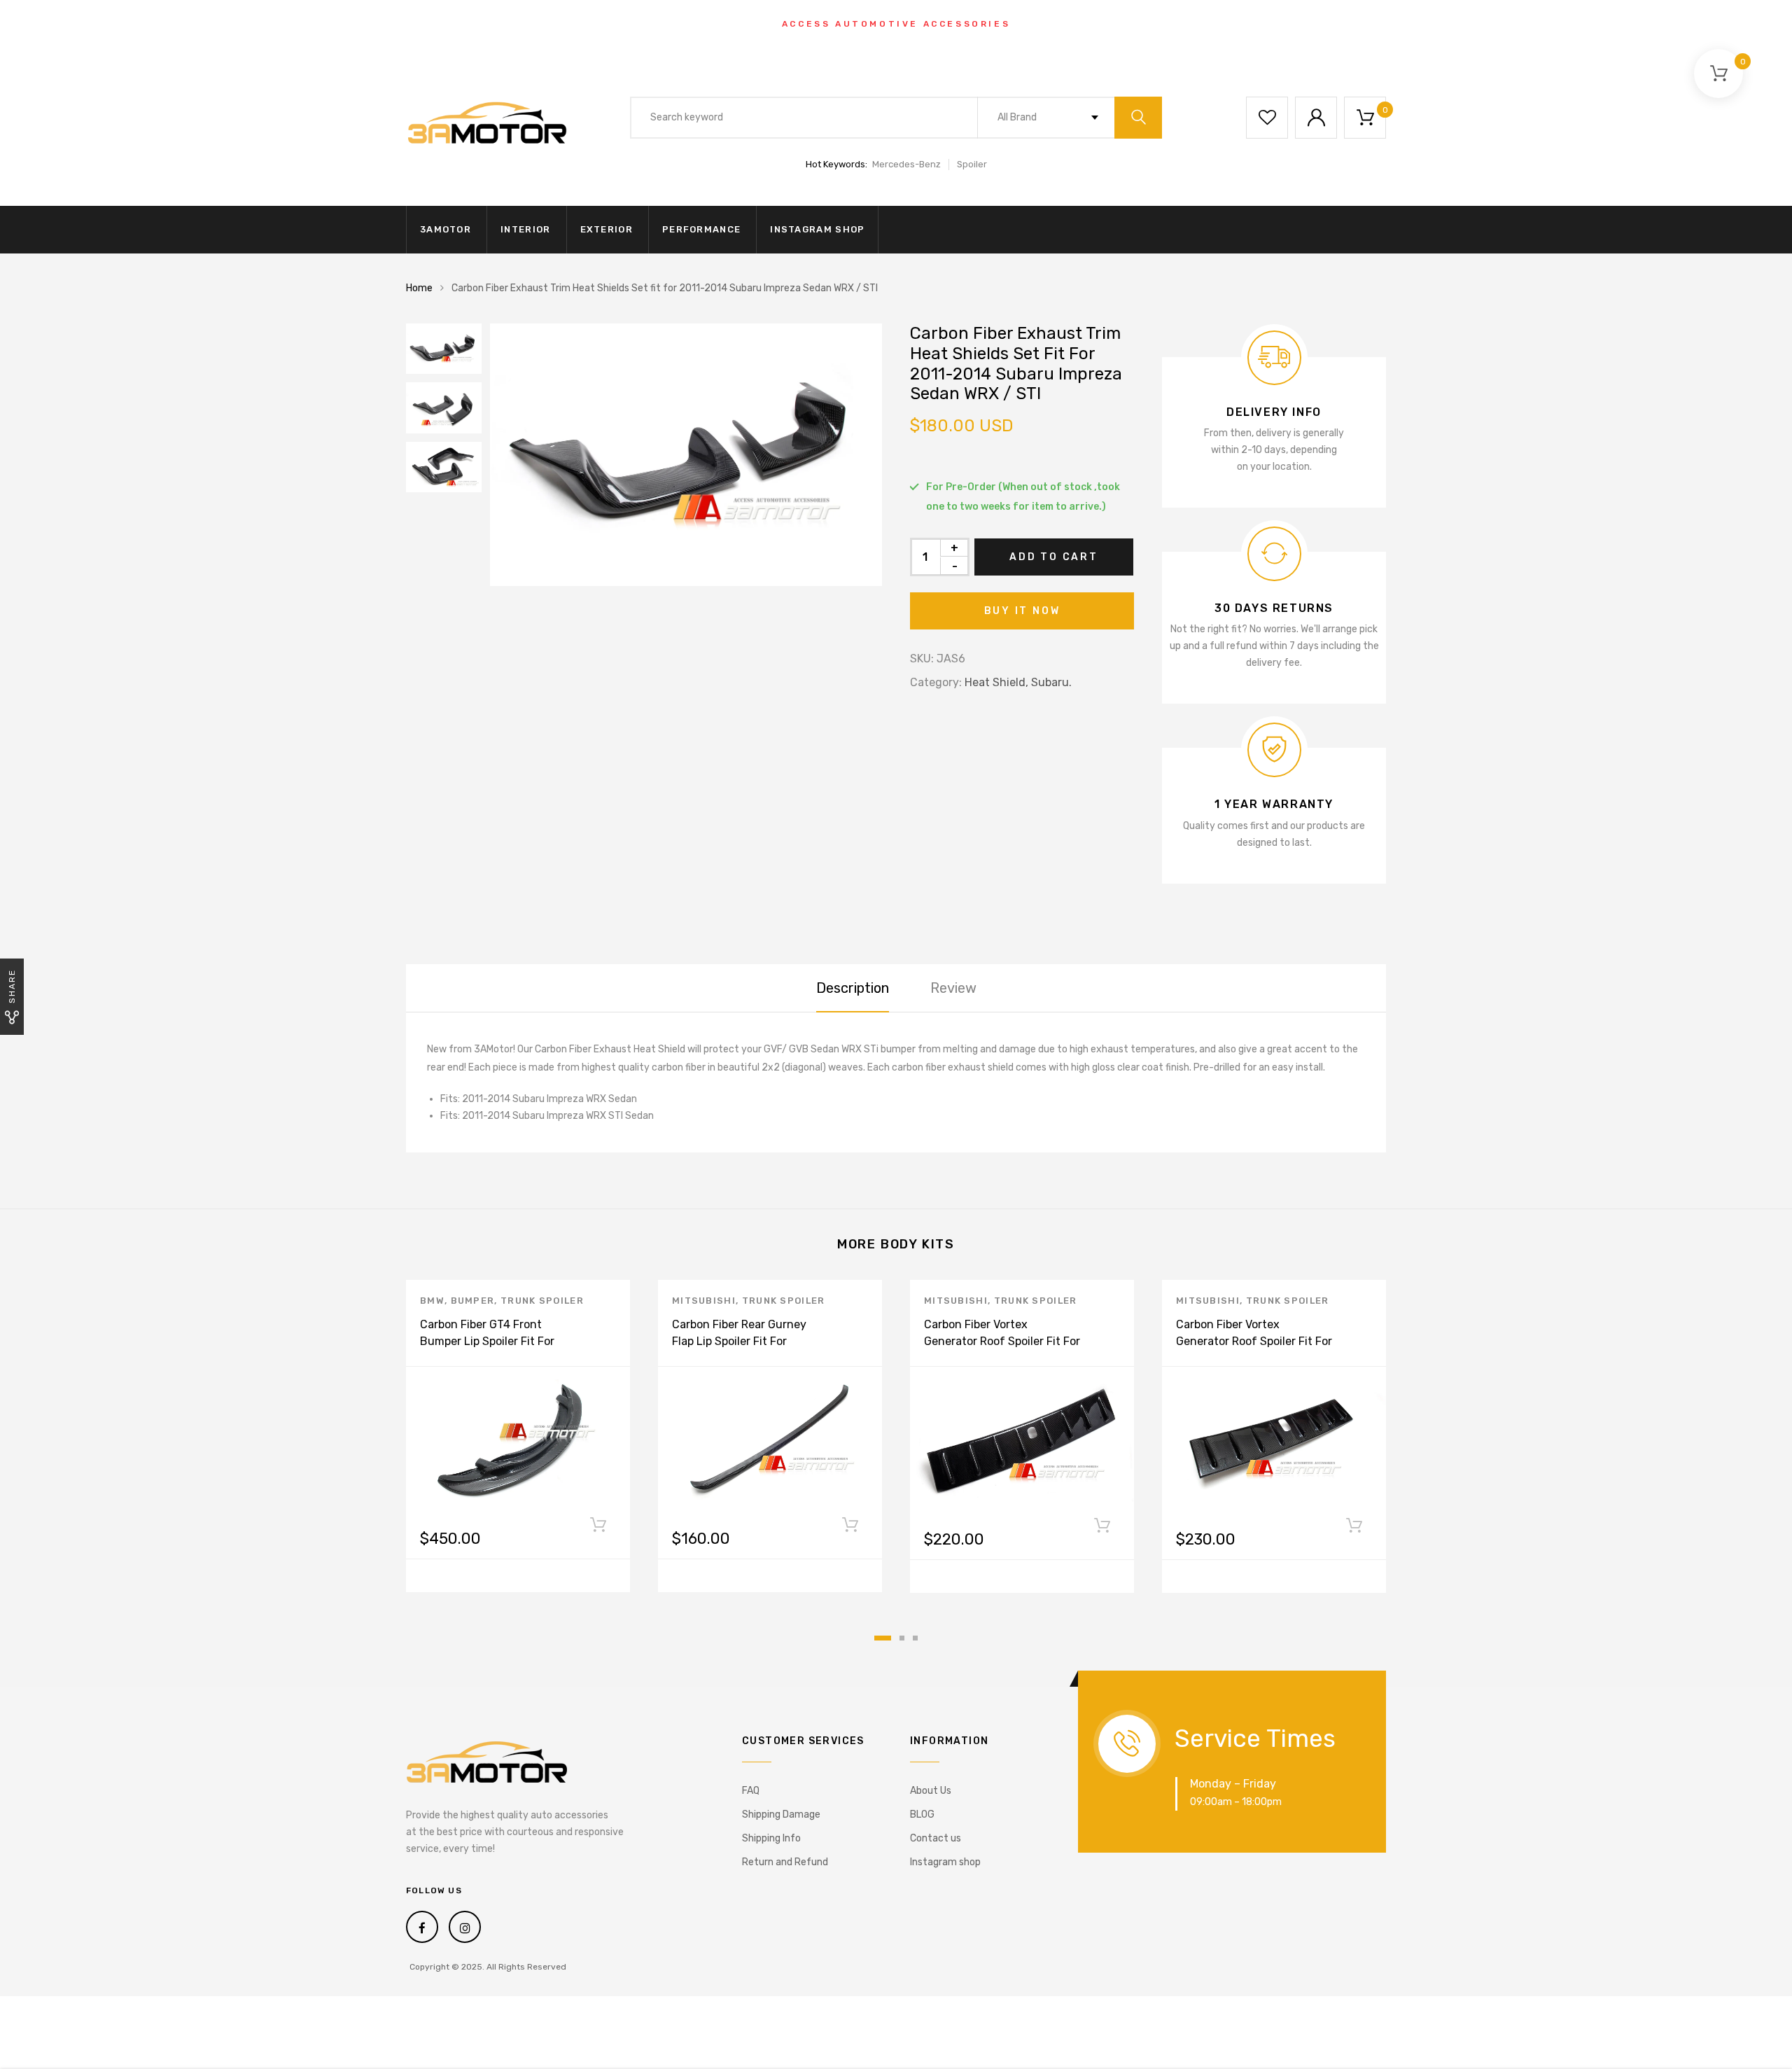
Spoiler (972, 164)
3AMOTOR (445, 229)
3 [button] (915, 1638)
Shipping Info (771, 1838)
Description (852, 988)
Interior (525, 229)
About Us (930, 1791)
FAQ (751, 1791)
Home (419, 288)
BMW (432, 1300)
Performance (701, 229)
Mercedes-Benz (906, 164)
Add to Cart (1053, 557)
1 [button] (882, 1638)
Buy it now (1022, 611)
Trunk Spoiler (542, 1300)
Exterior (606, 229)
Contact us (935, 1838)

· · ·

* _PROBLEM DETAILS_
Make an exact copy of the listing, with no images in it.

* _ANSWER SPACE_
Spoiler (972, 164)
3AMOTOR (445, 229)
3 [button] (915, 1638)
Shipping Info (771, 1838)
Description (852, 988)
Interior (525, 229)
About Us (930, 1791)
FAQ (751, 1791)
Home (419, 288)
BMW (432, 1300)
Performance (701, 229)
Mercedes-Benz (906, 164)
Add to Cart (1053, 557)
1 [button] (882, 1638)
Buy it now (1022, 611)
Trunk Spoiler (542, 1300)
Exterior (606, 229)
Contact us (935, 1838)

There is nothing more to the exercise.